The Boston-based group based its findings on violent crimes, which it defined as all murders, forcible sex offenses, robberies and armed assaults that occurred on or just off campus. They were concerned solely with crimes in which students were the victims.

The committee used data provided by the U.S. Department of Education to compare Harvard with Columbia University, Penn, the University of Chicago, University of Michigan, Massachusetts Institute of Technology and Yale University.

"Relative to Harvard, the rate of violent crime per student appears to be about 50 percent lower at Penn," SACISP concluded on its Web site.

James Herms, co-founder of the committee, was critical of Harvard's lax attitude towards the security of its students. He repeatedly emphasized the importance of visible and plentiful police patrols.

"Columbia has a highly evolved security system -- the police are out there patrolling," he said. "In Harvard, they're hanging about."

Herms acknowledged that students should follow certain safety guidelines, such as not walking alone late at night.

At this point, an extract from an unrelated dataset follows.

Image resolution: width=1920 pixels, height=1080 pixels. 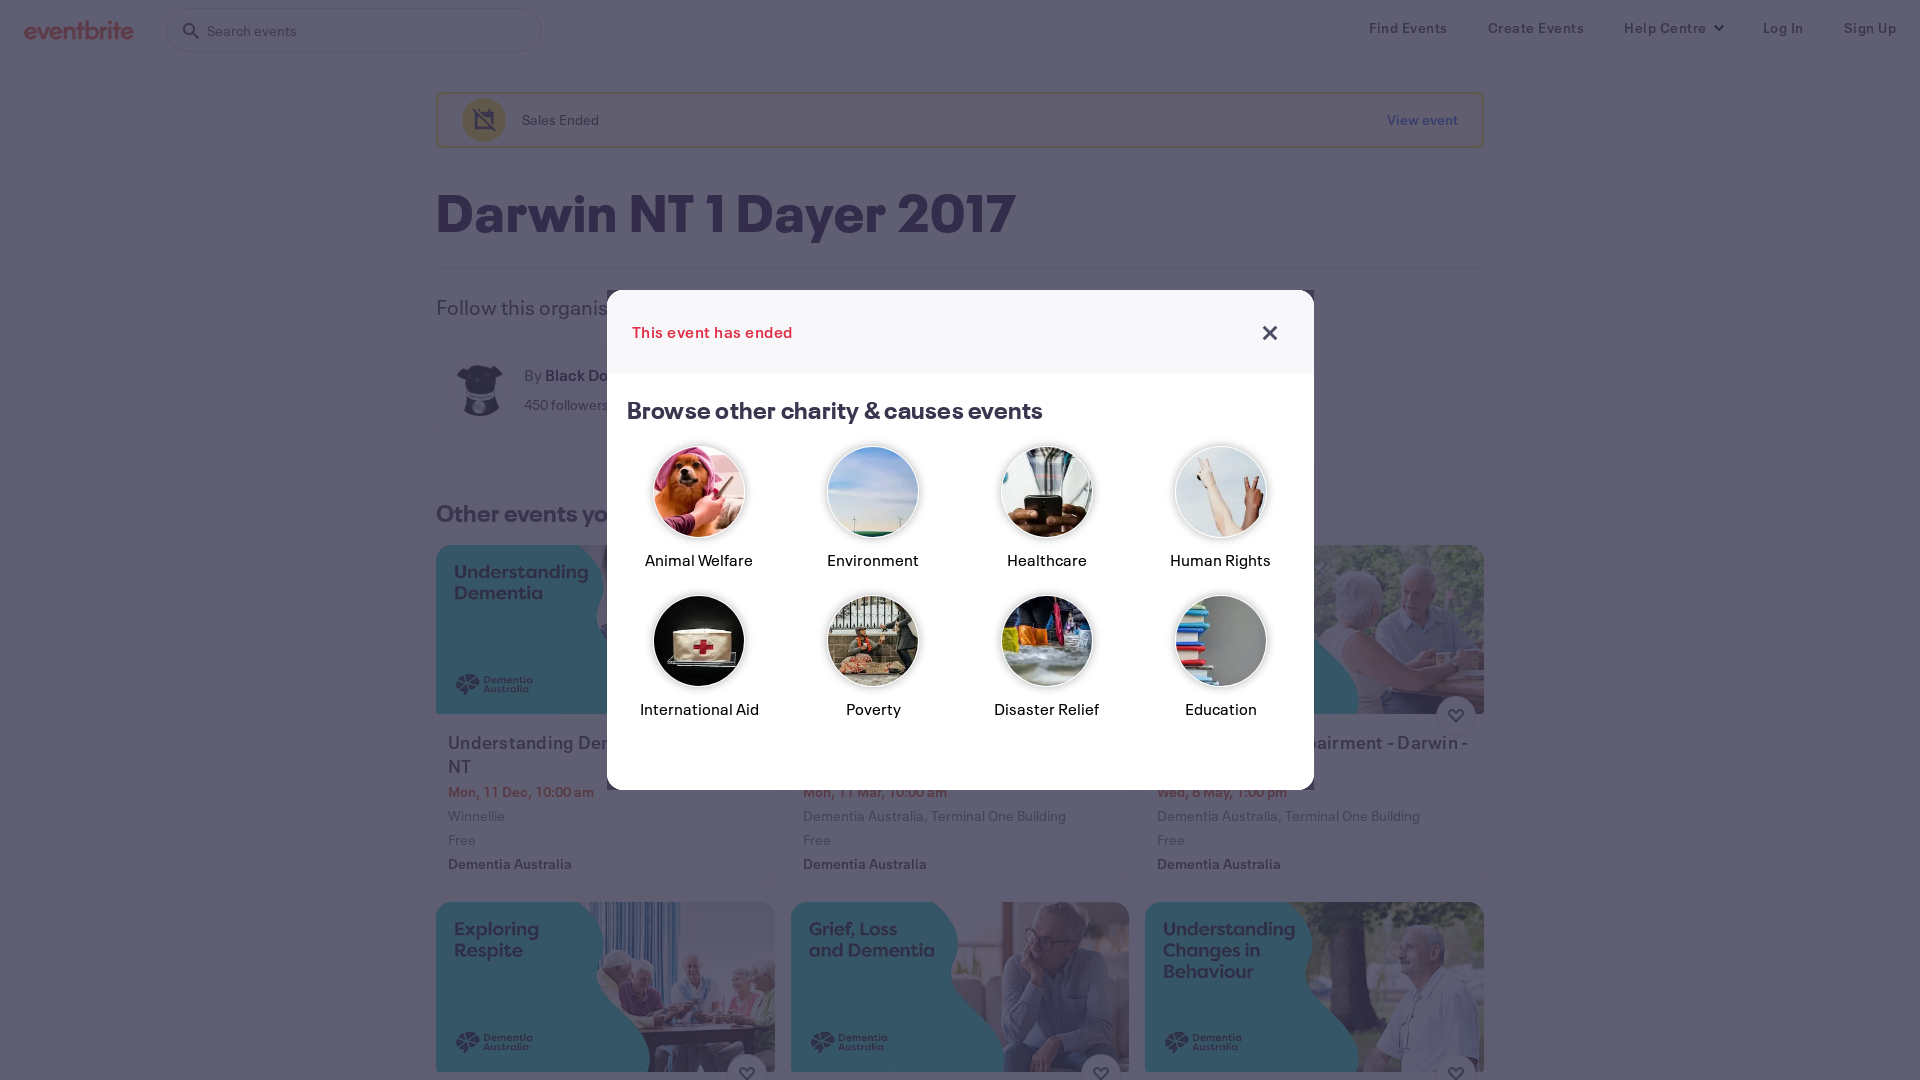 I want to click on Sign Up, so click(x=1870, y=28).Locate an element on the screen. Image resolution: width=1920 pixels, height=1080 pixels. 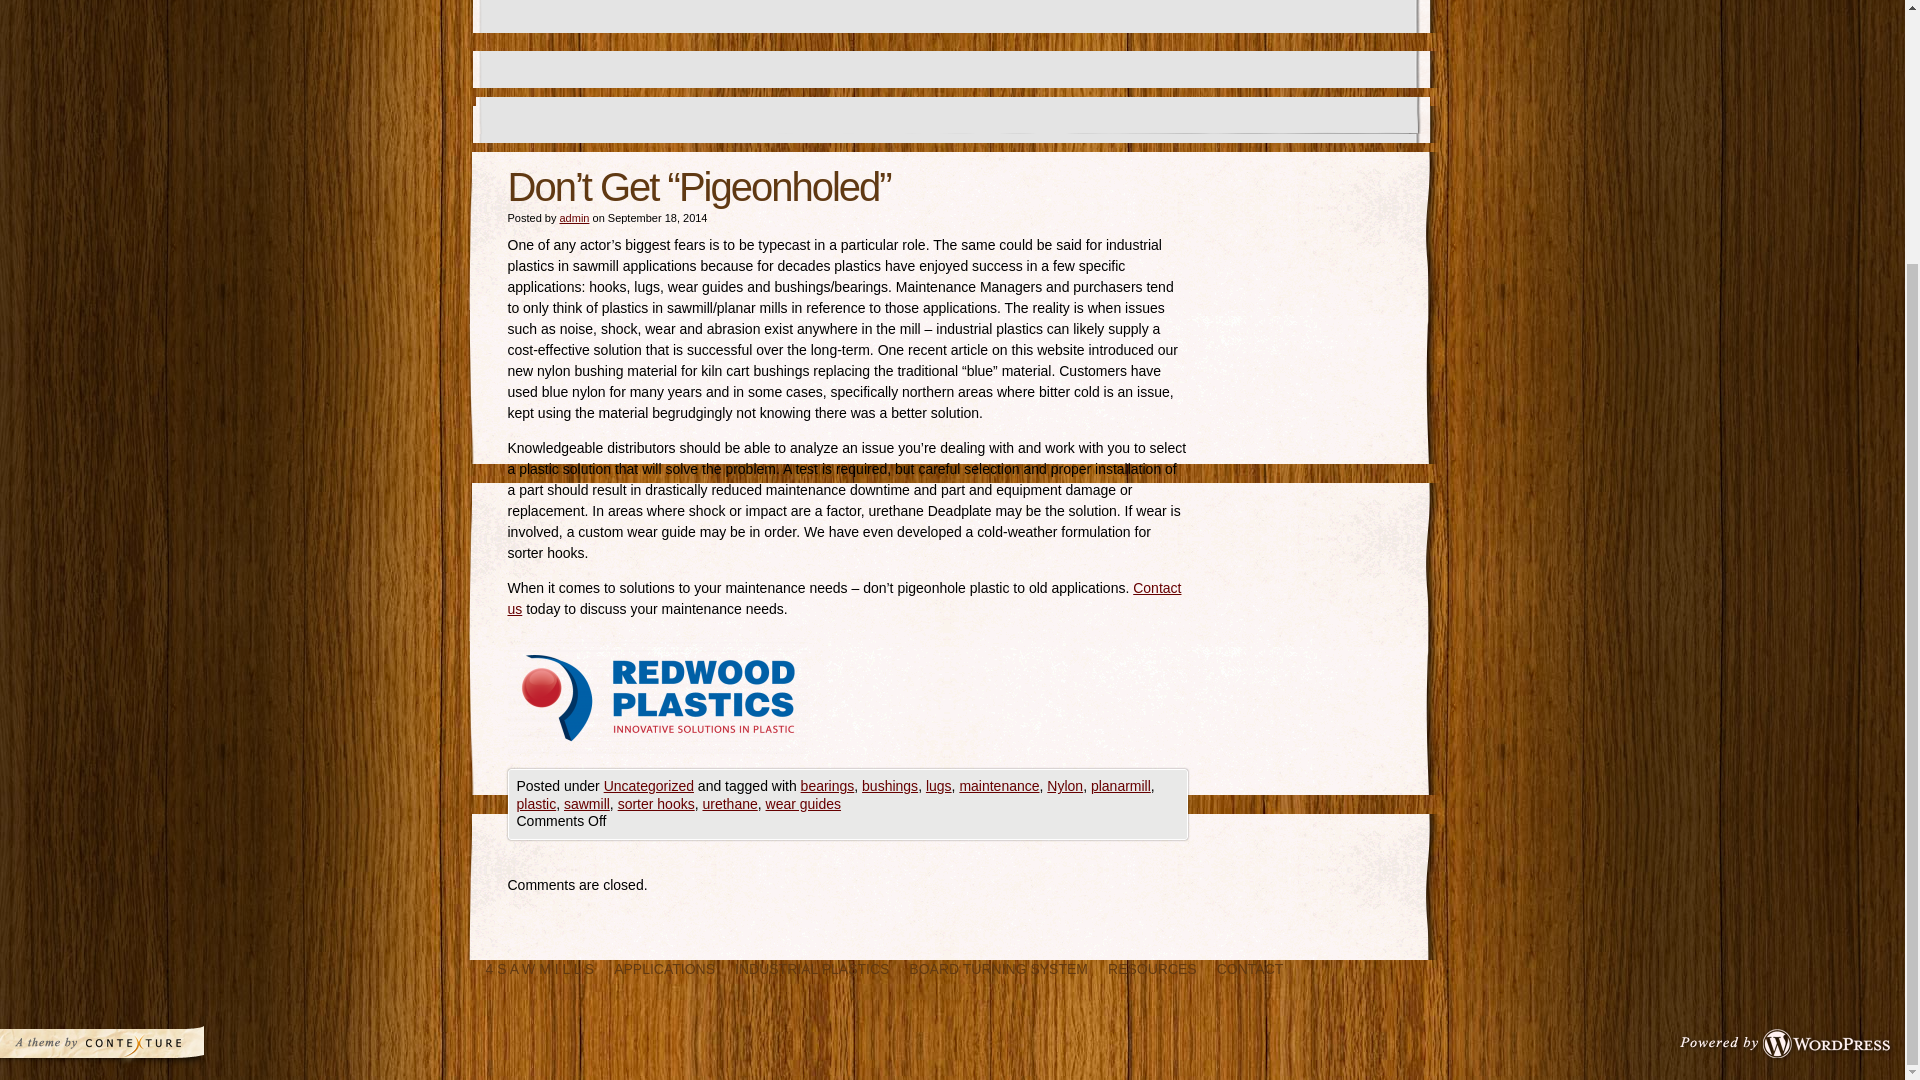
sorter hooks is located at coordinates (656, 804).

But he insisted that the legal responsibility for students' safety lies with the university.

"If Penn [is] a more dangerous place than Columbia, it has to have more security," he said.

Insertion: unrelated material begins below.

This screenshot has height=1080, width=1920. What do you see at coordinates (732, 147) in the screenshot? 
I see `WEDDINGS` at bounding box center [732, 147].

While both are urban institutions, Columbia has some notable geographic differences to Penn that could affect crime rates. Columbia's primary campus area is closed off by gates, effectively isolating it from the surrounding city. In contrast, Penn's campus is entirely open.

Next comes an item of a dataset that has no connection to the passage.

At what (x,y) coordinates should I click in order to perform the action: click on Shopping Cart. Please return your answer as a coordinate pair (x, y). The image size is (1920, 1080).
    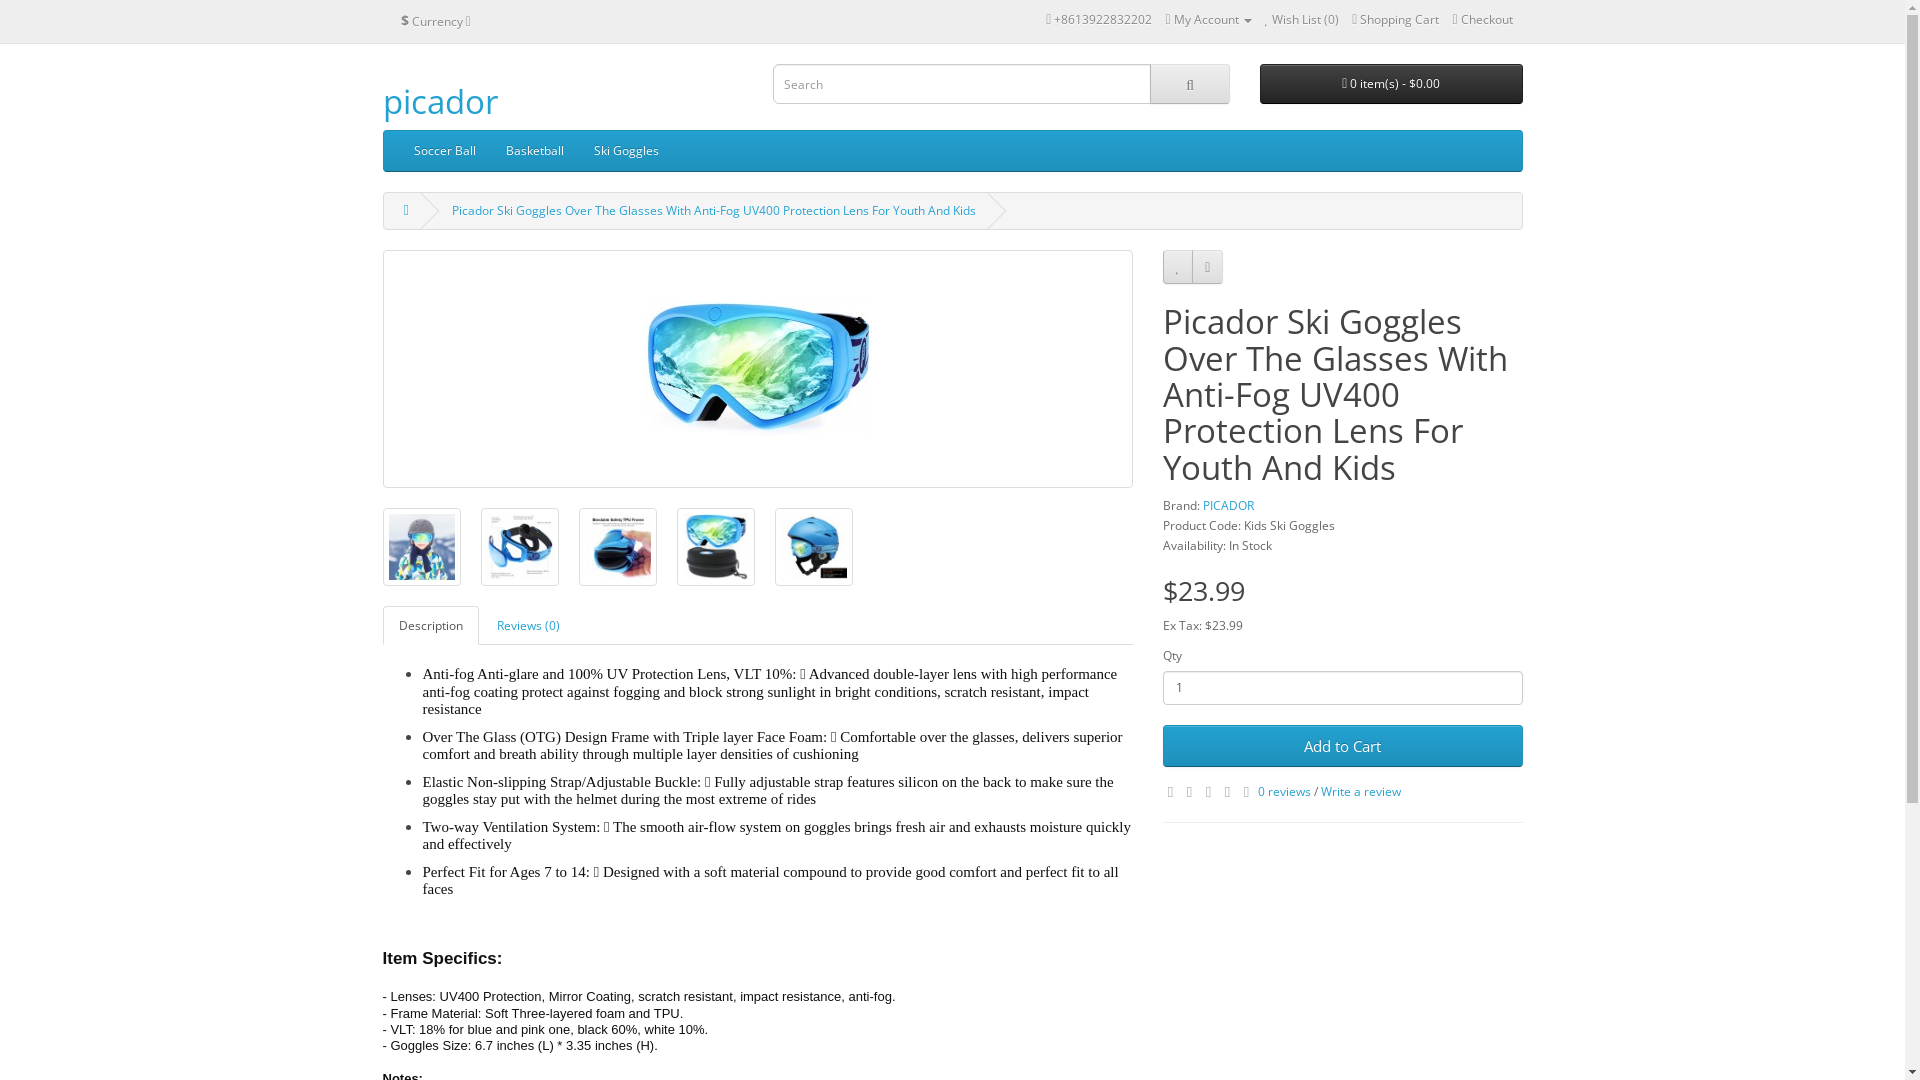
    Looking at the image, I should click on (1396, 20).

Herms said safety administrators should consider controlling access to campus in a similar fashion to Columbia.

"That's part of making students safer," he said. Universities should do "whatever it takes" to protect students.

Education always plays an important role in increasing student safety. According to Herms, campuses will naturally attract criminals hoping to prey on well-to-do college students, so people should try to quickly learn which are the more dangerous areas around campus.

"Having a gentrified neighborhood can be just as bad as having a neighborhood that's totally demoralized," Herms said.

Howard Clery -- co-founder of Security on Campus, a national organization concerned with crime on campus -- said students were actually the greatest perpetrators of campus crime.

"Most of crime is student on student," he said. "Seventy percent is alcohol fueled."

Clery went on to say that "25 percent of female students will experience sexual crime of some kind, though only 5 percent will report it."

The U.S. Department of Justice has released a report entitled the Sexual Victimization of College Women in December 2000 confirming these statistics.